A group helping four British nationals released from detention in Afghanistan says it used prior contact with the Taliban to argue for their release.
UN aid worker Kevin Cornwell, from Middlesbrough, has returned to the UK with the three others.
Presidium Network co-founder Scott Richards said the use of “arbitrary detention” did not help the country.
“They really put themselves in a situation where the country becomes difficult to provide aid to,” he said.
Support was needed because the country was “suffering enormous malnutrition and huge health risks,” he added.
“So we wanted to make them aware of the risks and at some points we spoke to very senior advisors to the supreme leader on certain matters.”
It is understood the four men travelled to the country for different reasons.
Presidium said Mr Cornwell, a 54-year-old paramedic from Middlesbrough, had been working for the UNHCR in Kabul when he was detained in January.

■ Task requirements:
A) According to the article on the British nationals released from detention in Afghanistan, for which organization was Kevin Cornwell working when he was detained, and in what city?
B) Extend the article about the four British nationals released from Afghan detention with the paragraphs that would follow its final sentence.

■ Data provided:

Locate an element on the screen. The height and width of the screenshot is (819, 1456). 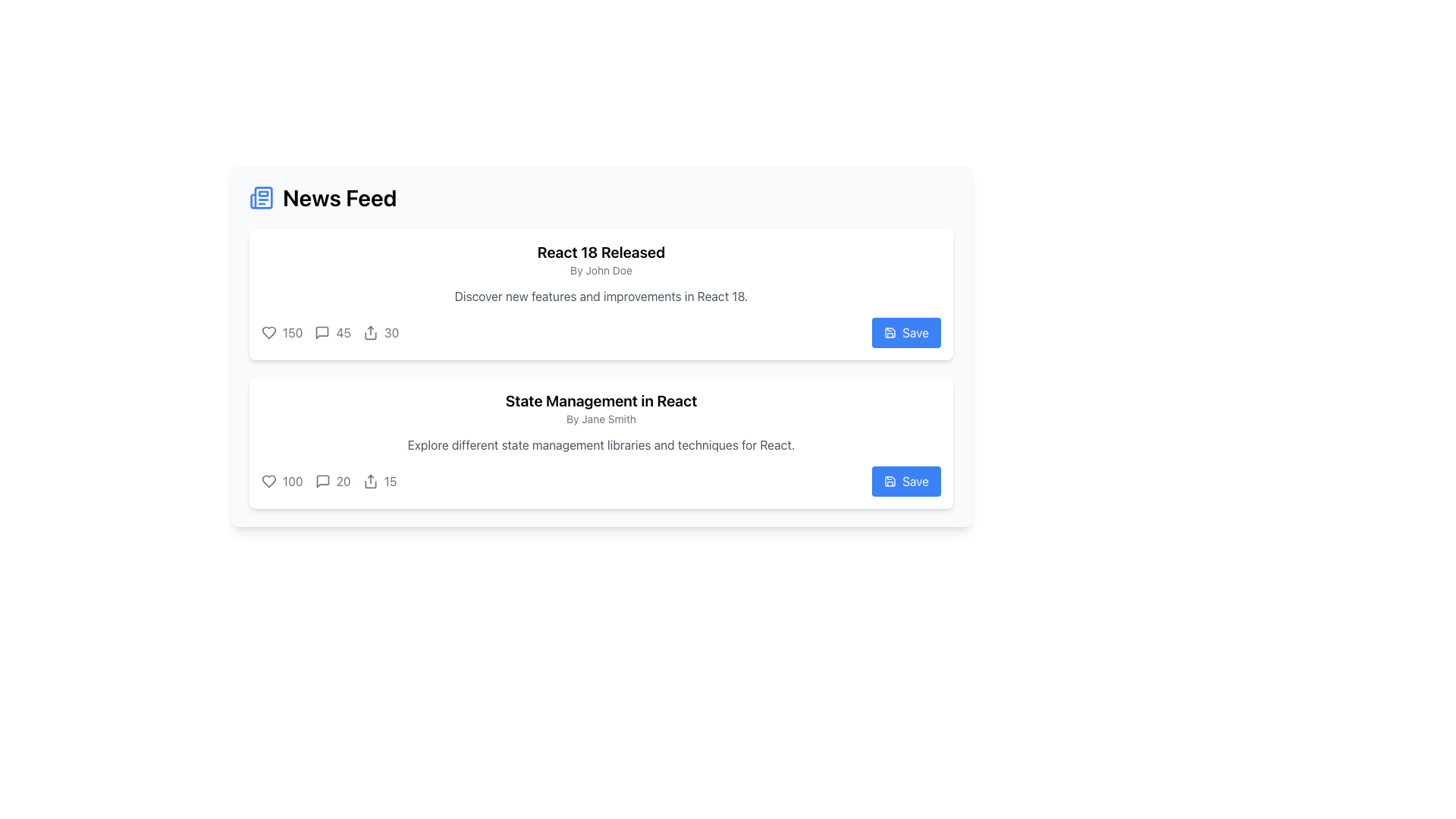
the static text label displaying the number of comments for the associated news item is located at coordinates (343, 482).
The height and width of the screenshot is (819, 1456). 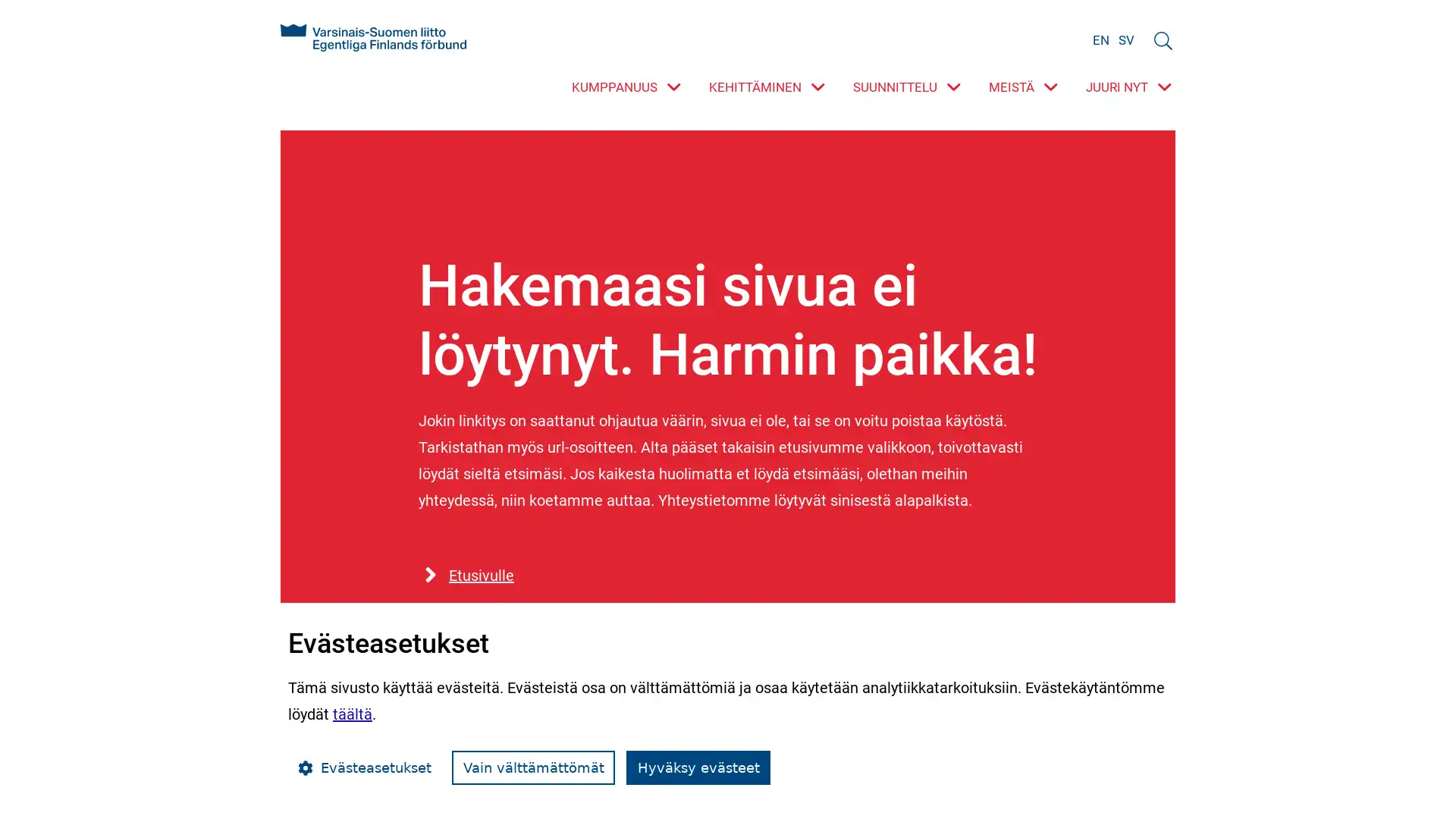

■ Responses:
A) The UNHCR, in Kabul.

B)
He and the others were held for allegedly breaking the country’s laws, with Mr Cornwell’s detention understood to concern a weapon that had been in a safe in his room.
Mr Richards said the weapon was licensed.
Other charges related to the suspicion of espionage but “the merits of the accusations were somewhat questionable”, he said.
The UK non-profit organisation, which helps people in crisis, has worked in Afghanistan since 2014 and, having had a lot of contact with the Taliban in that time, were able to communicate with them regarding the detainees, Mr Richards said.
They were also able to raise public awareness about what had happened and present information that “disputed the claims and charges”, he told BBC Radio Tees.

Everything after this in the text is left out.